Multiple sclerosis (MS) is one of the most common diseases of the central nervous system. To tie in with World MS day, which takes place on 30 May 2022, we spoke to Associate Professor Michael Buckland, Senior Staff Specialist and the Head of the Department of Neuropathology at Royal Prince Alfred Hospital. A/Prof Buckland is Co-Director of the Multiple Sclerosis Australia Brain Bank which has been operating for over 14 years across Australia, and has built up a large collection of tissue specifically for use in MS research.
“Established in 2008, as a collaboration between Sydney Local Health District, the University of Sydney and MS Australia, the MS Australia Brain Bank collects post-mortem brain and spinal cord donations from people with MS from across Australia.
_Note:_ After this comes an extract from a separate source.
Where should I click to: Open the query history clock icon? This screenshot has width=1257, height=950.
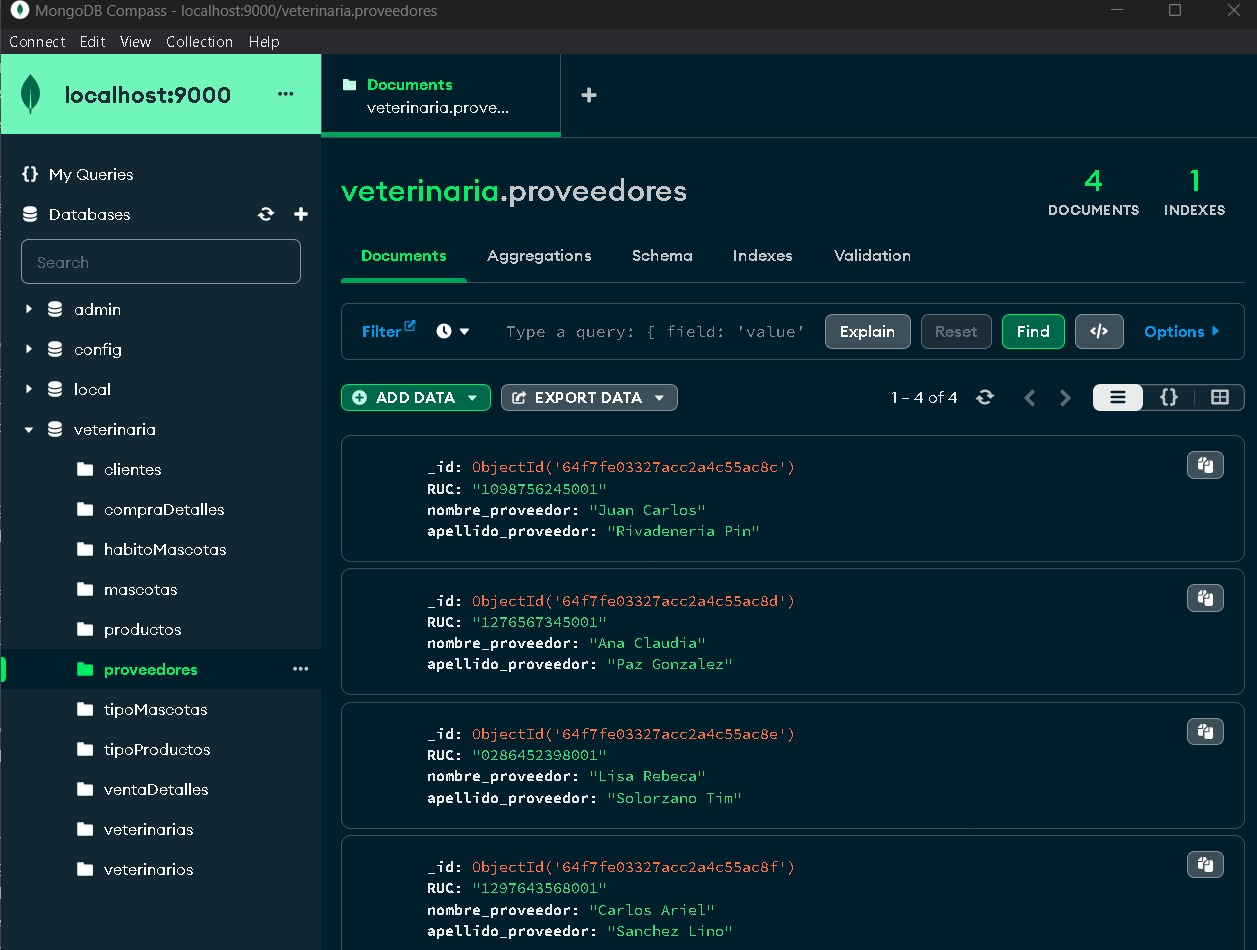[444, 331]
We collect, characterise and store tissue from donors and provide to researchers in Australia and internationally for specific research projects. Just recently, we have also started collecting ‘control cases’ from healthy donors, often from friends and family of people with MS, so that we can compare MS tissues with tissue derived from people who do not have a brain disease or other neurological diseases.
“The MS Australia Brain Bank is a national effort which aims to enable researchers from everywhere to access tissue. We currently have around 130 brains banked and have given tissue to around almost 30 projects since 2015. This includes a whole range of different research projects in Australia but also internationally, including in Europe and the US,” said A/Prof Buckland.
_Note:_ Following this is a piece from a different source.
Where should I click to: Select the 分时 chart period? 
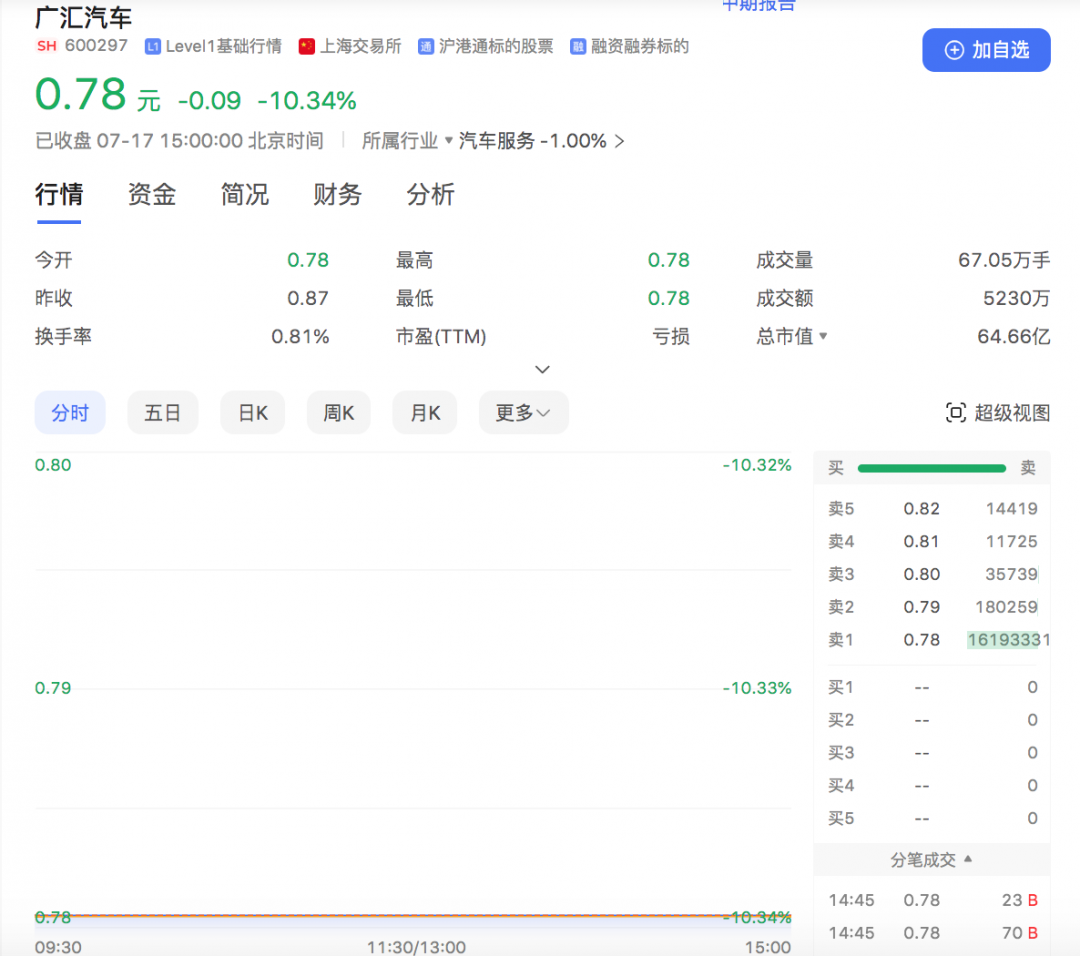(x=70, y=413)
MS is a progressive neurological disease that affects more than 25,000 Australians. There are approximately 4000 people in New Zealand diagnosed with MS. The disease interferes with nerve impulses within the brain, spinal cord and optic nerves, and symptoms usually appear between the ages of 20 and 50, with a peak in the early 30s. There is currently no cure for MS, but there has been much progress in developing new drugs to treat it.
“It has really been in the past 12 or so years that there has been an explosion in the number of drugs that have been approved for the treatment of MS. Almost all of these drugs are based on discoveries made from examining tissue. Particularly for MS I think tissue-based research has really driven the explosion in effective MS therapies. The MS Australia Brain Bank is about trying to accelerate that growth and facilitate further research.
“The research projects are largely based around treatment, not only trying to limit disease activity but restoring myelin – the protective coating around nerve fibres in the central nervous system which is a primary target of the immune attack in MS. Until recently all the drugs have focused on reducing the frequency of those attacks, however the new generation of drugs will be about promoting repair as well as reducing the frequency of attacks. This has all come from tissue-based research,” said A/Prof Buckland.
Every person with MS in Australia above the age of 18 can choose to donate their brain and other tissues of the nervous system for the purposes of MS research after their death. Because researchers need to compare MS tissues with tissue derived from people who do not have MS, people without MS, including family members and friends, can still donate their brains for research.